Status as a Public Company
We believe our structure will
make us an attractive business combination partner to target businesses. As a public company, we offer a target business an alternative
to the traditional initial public offering through a merger or other business combination with us. Following an initial business combination,
we believe the target business would have greater access to capital and additional means of creating management incentives that are better
aligned with stockholders’ interests than it would as a private company. A target business can further benefit by augmenting its
profile among potential new customers and vendors and aid in attracting talented employees. In a business combination transaction with
us, the owners of the target business may, for example, exchange their shares of stock in the target business for our shares of common
stock (or shares of a new holding company) or for a combination of our shares of common stock and cash, allowing us to tailor the consideration
to the specific needs of the sellers.
Although there are various
costs and obligations associated with being a public company, we believe target businesses will find this method a more expeditious and
cost-effective method to becoming a public company than the typical initial public offering. The typical initial public offering
process takes a significantly longer period of time than the typical business combination transaction process, and there are significant
expenses in the initial public offering process, including underwriting discounts and commissions, marketing and road show efforts that
may not be present to the same extent in connection with an initial business combination with us.

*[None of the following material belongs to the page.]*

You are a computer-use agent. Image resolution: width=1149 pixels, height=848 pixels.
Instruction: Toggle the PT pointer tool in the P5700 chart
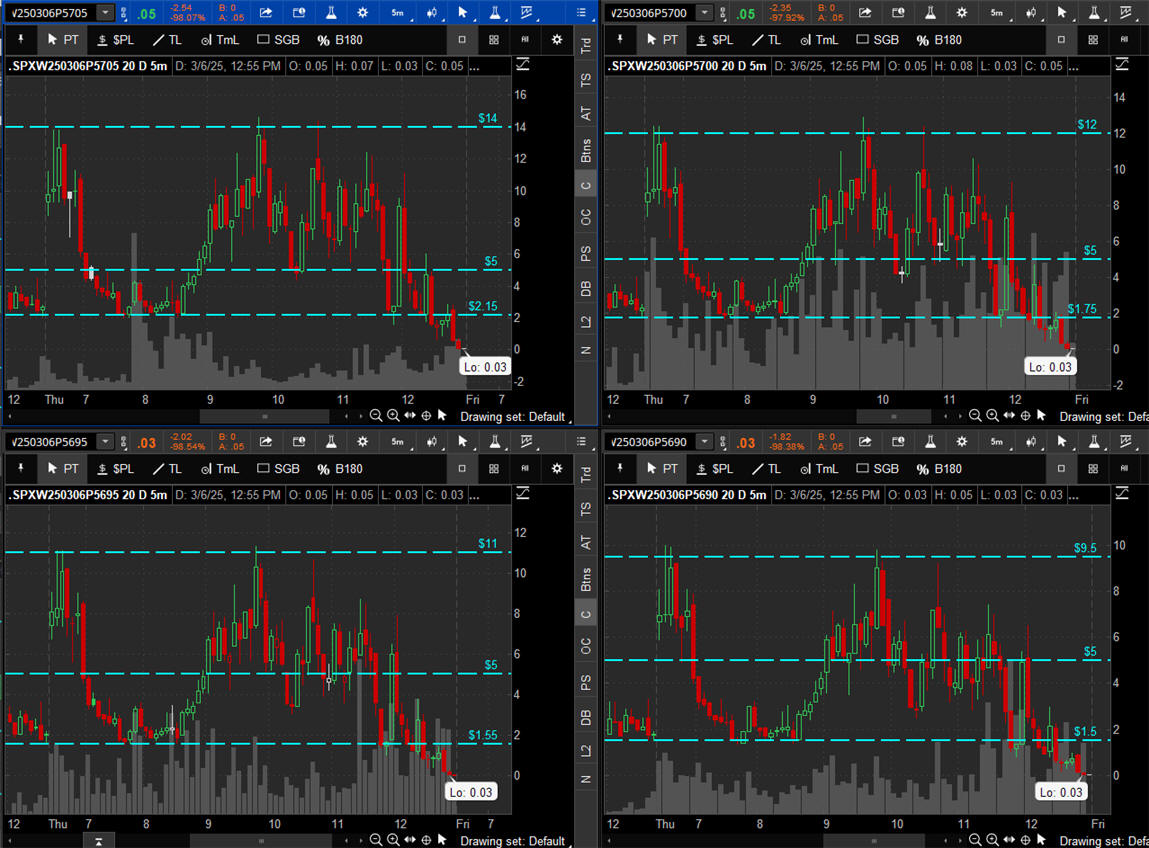[662, 40]
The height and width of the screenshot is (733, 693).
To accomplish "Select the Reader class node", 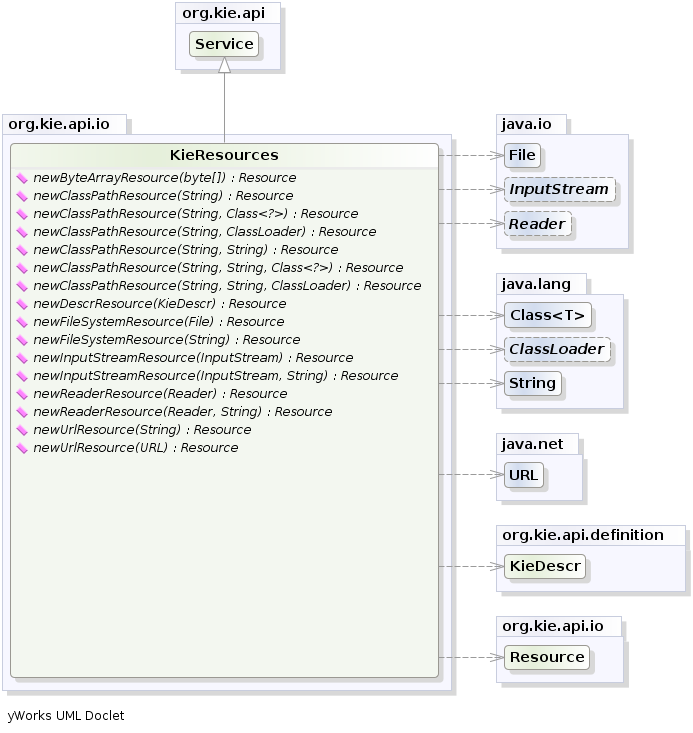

Furthermore, once a proposed
initial business combination is completed, the target business will have effectively become public, whereas an initial public offering
is always subject to the underwriters’ ability to complete the offering, as well as general market conditions, which could delay
or prevent the offering from occurring or could have negative valuation consequences. Following an initial business combination, we believe
the target business would then have greater access to capital and an additional means of providing management incentives consistent with
stockholders’ interests and the ability to use its shares as currency for acquisitions. Being a public company can offer further
benefits by augmenting a company’s profile among potential new customers and vendors and aid in attracting talented employees.
While we believe that our structure
and our management team’s backgrounds will make us an attractive business partner, some potential target businesses may view our
status as a blank check company, such as our lack of an operating history and our ability to seek stockholder approval of any proposed
initial business combination, negatively.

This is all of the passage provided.